What is needed: Render each line of the records below as one string in a JSON list, leaving out blank lines.

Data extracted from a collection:
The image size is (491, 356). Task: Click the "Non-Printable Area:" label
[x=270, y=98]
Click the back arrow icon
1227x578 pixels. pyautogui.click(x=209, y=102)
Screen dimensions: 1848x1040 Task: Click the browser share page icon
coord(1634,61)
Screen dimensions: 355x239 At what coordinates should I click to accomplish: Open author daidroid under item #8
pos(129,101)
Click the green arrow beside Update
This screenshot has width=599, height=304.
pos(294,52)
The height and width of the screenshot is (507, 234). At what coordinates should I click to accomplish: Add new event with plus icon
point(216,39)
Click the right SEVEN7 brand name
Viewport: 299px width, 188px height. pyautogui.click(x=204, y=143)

Written answer:
[
  "The image size is (491, 356). Task: Click the \"Non-Printable Area:\" label",
  "[x=270, y=98]",
  "Click the back arrow icon",
  "1227x578 pixels. pyautogui.click(x=209, y=102)",
  "Screen dimensions: 1848x1040 Task: Click the browser share page icon",
  "coord(1634,61)",
  "Screen dimensions: 355x239 At what coordinates should I click to accomplish: Open author daidroid under item #8",
  "pos(129,101)",
  "Click the green arrow beside Update",
  "This screenshot has width=599, height=304.",
  "pos(294,52)",
  "The height and width of the screenshot is (507, 234). At what coordinates should I click to accomplish: Add new event with plus icon",
  "point(216,39)",
  "Click the right SEVEN7 brand name",
  "Viewport: 299px width, 188px height. pyautogui.click(x=204, y=143)"
]